Excerpt from a dataset:
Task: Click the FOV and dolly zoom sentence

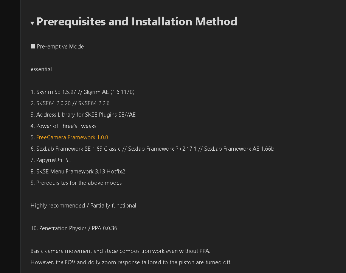Action: [131, 262]
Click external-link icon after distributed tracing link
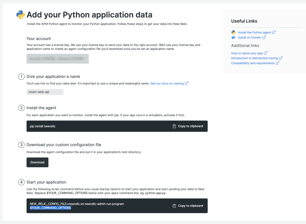Image resolution: width=306 pixels, height=224 pixels. point(281,58)
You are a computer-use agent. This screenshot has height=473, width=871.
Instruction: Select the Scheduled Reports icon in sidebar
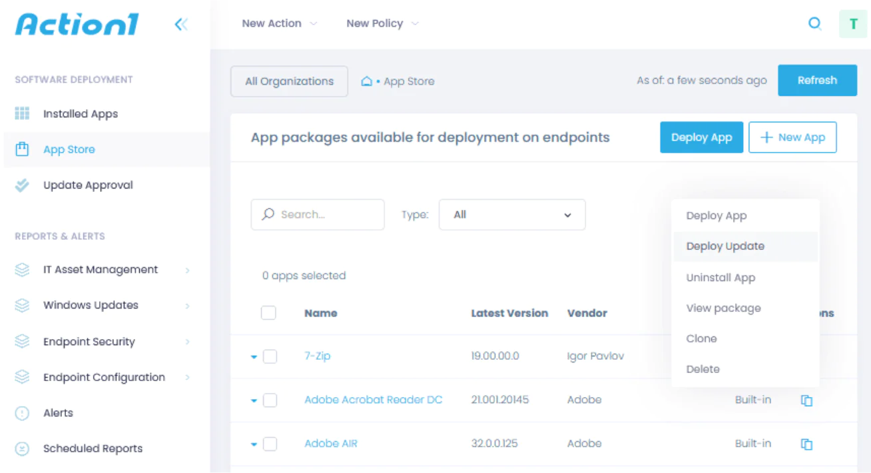click(x=22, y=448)
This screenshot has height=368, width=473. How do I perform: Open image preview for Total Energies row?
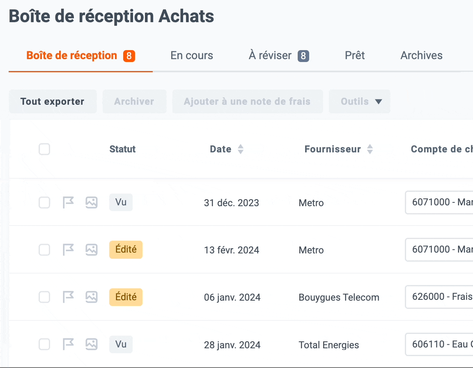92,344
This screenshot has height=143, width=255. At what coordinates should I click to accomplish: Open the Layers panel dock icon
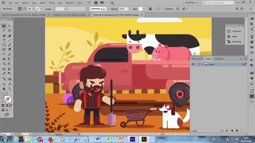(x=252, y=96)
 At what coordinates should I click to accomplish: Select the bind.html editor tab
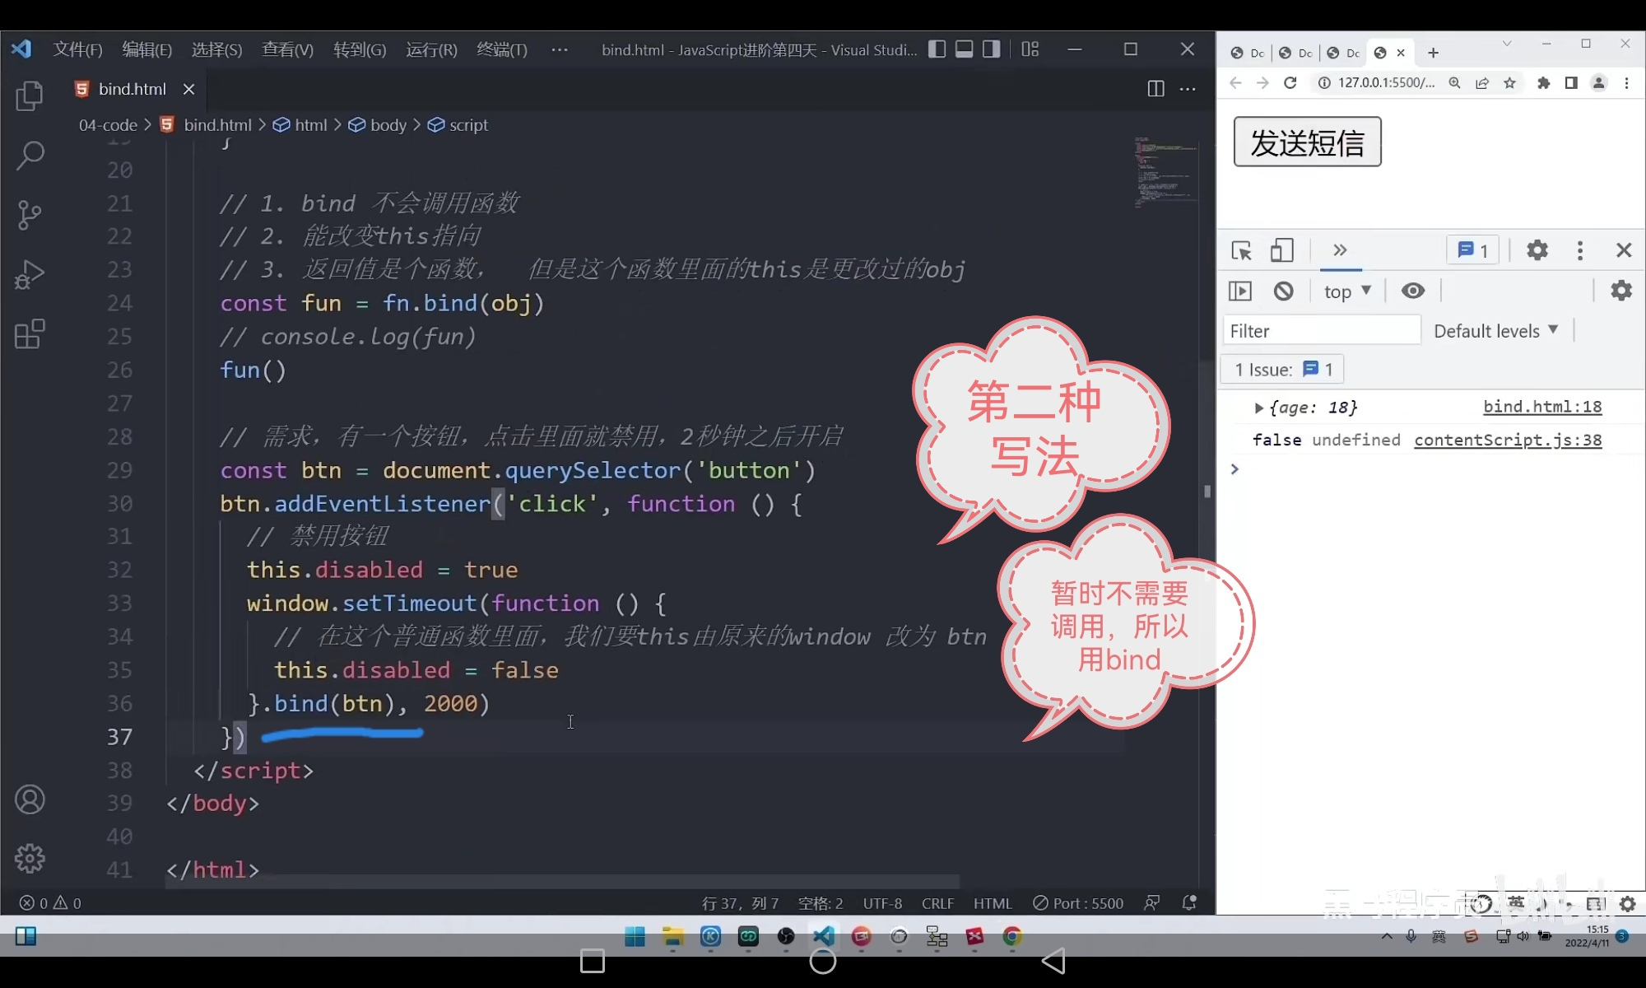pos(132,89)
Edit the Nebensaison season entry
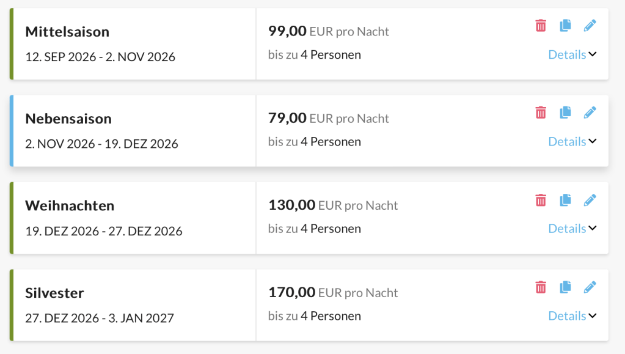The width and height of the screenshot is (625, 354). (x=590, y=112)
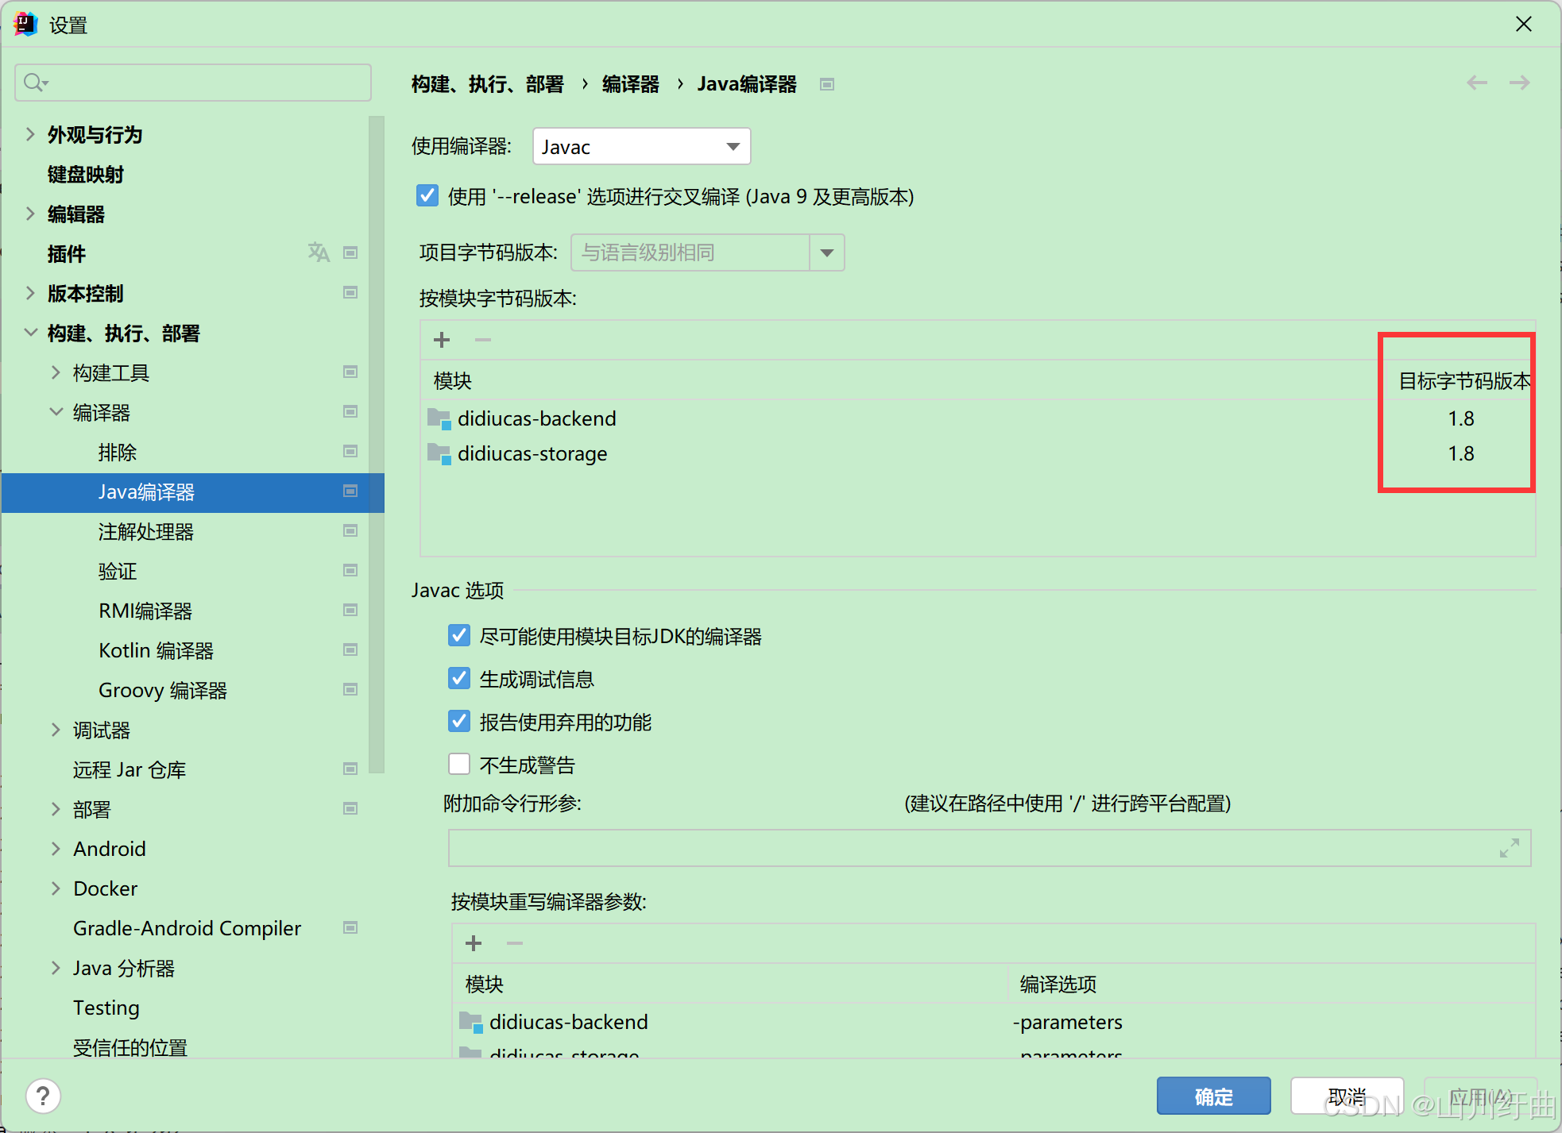Click the add module bytecode plus icon

click(x=442, y=340)
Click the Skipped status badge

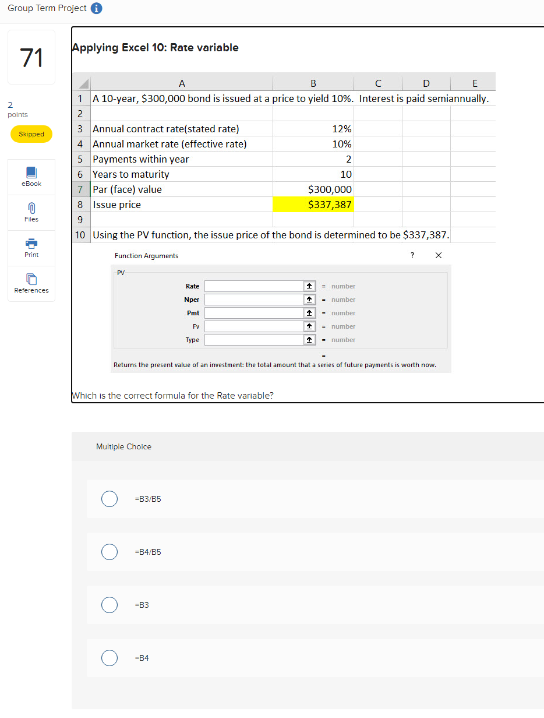[x=31, y=134]
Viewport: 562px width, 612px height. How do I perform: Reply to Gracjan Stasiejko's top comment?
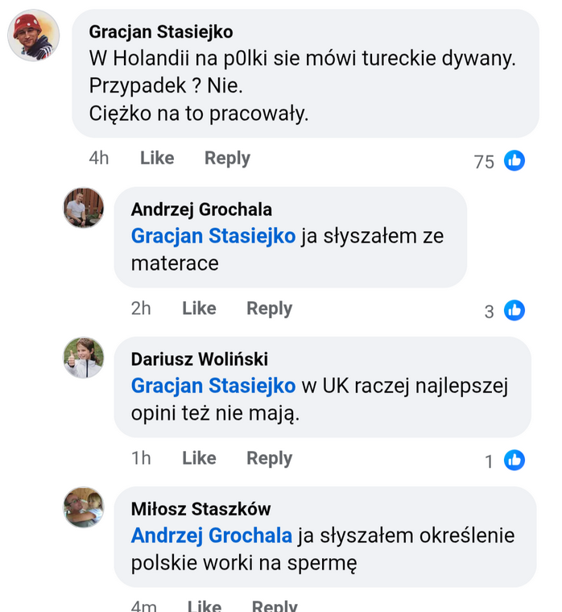227,159
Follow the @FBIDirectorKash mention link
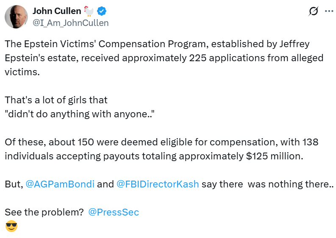Screen dimensions: 336x238 click(157, 184)
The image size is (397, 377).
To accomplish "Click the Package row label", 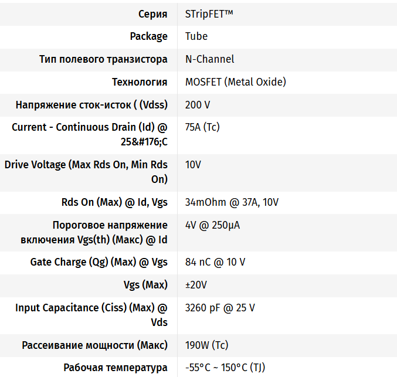I will tap(148, 36).
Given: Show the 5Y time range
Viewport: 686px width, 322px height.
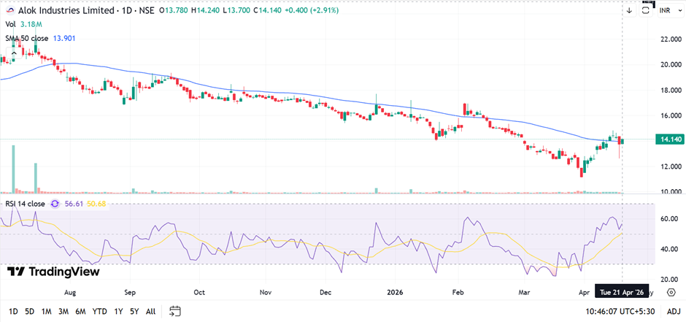Looking at the screenshot, I should click(x=134, y=311).
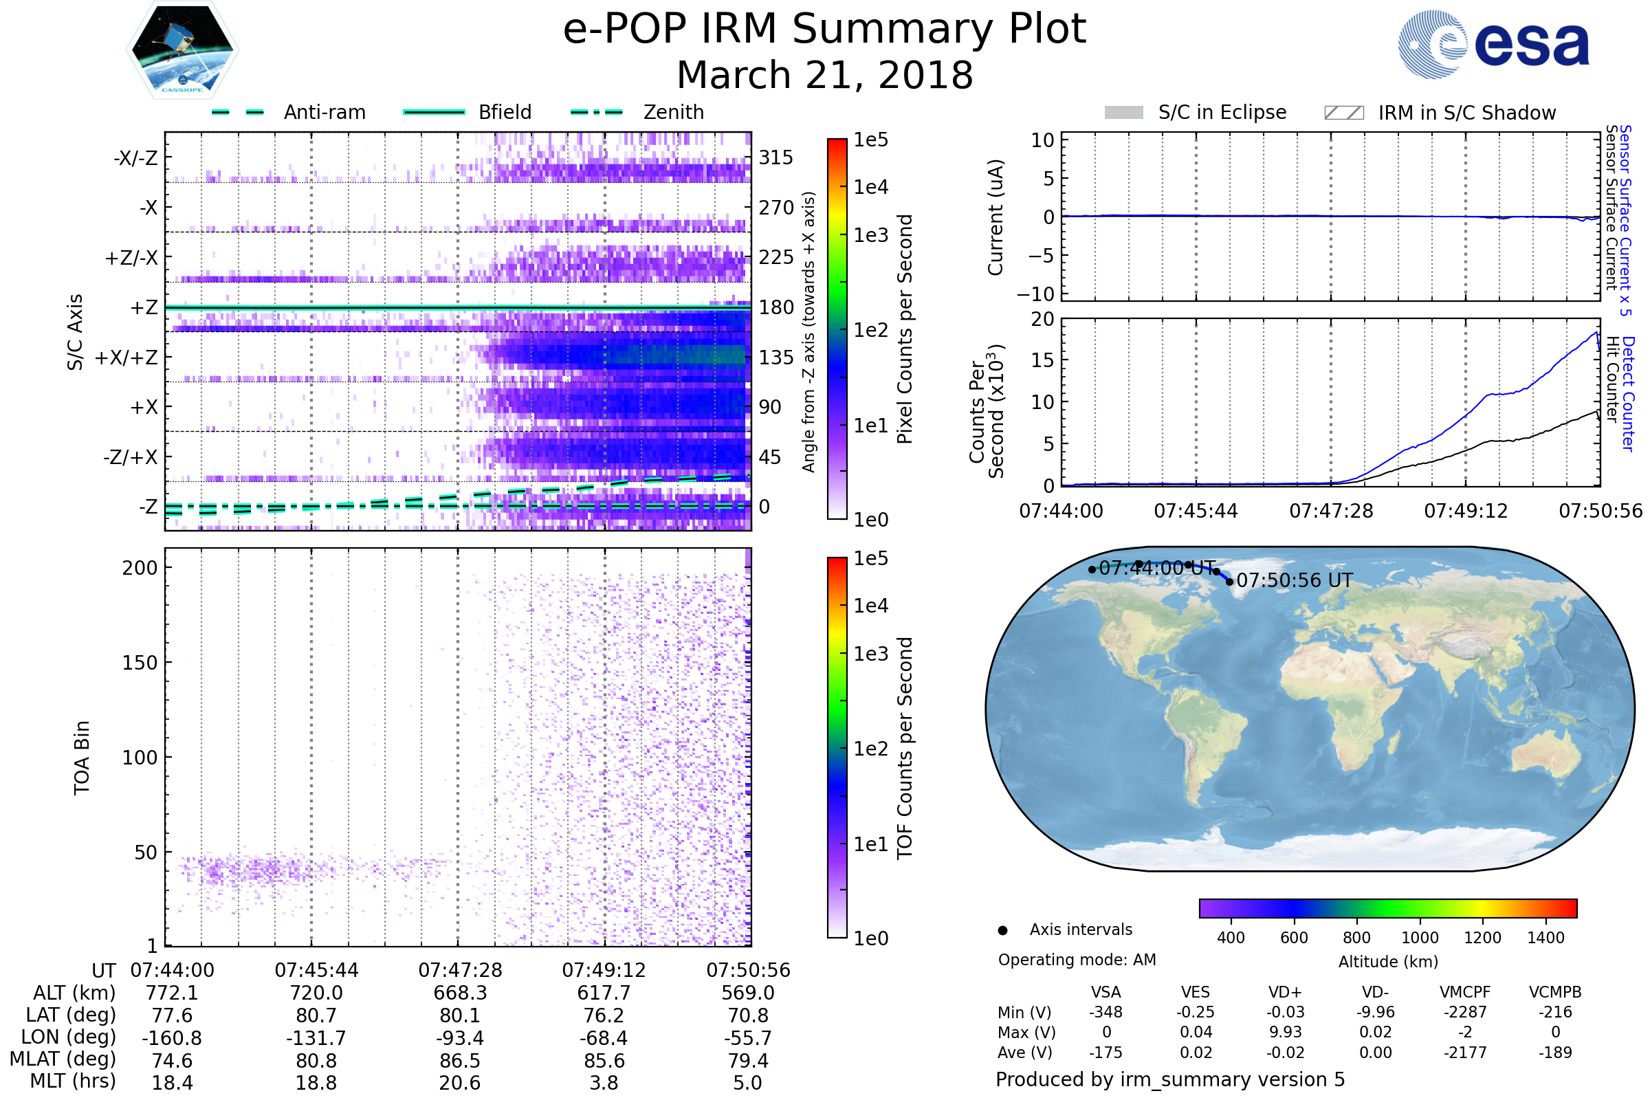Click the Bfield solid legend line

[x=434, y=112]

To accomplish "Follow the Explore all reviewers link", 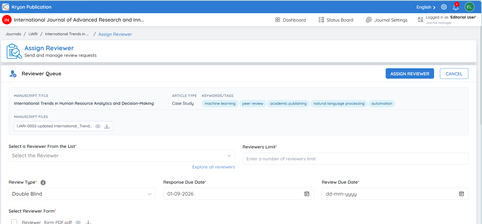I will click(213, 167).
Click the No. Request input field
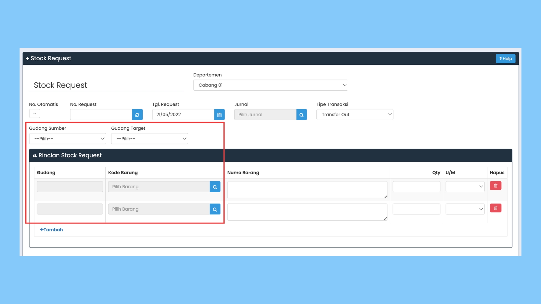541x304 pixels. tap(101, 115)
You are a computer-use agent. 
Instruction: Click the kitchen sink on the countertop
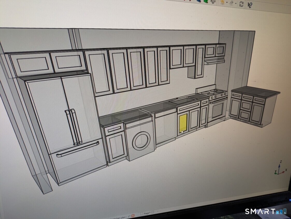click(183, 100)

* Problem *
Select and copy each line of the records that contains the word "coordinates". Case counts, so only lines with that exact capitalization qualify.

* Task result *
This screenshot has height=143, width=255. At what coordinates should I click to accomplish: Open the Layers panel dock icon
 At what coordinates should I click to accomplish: Select the bind.html editor tab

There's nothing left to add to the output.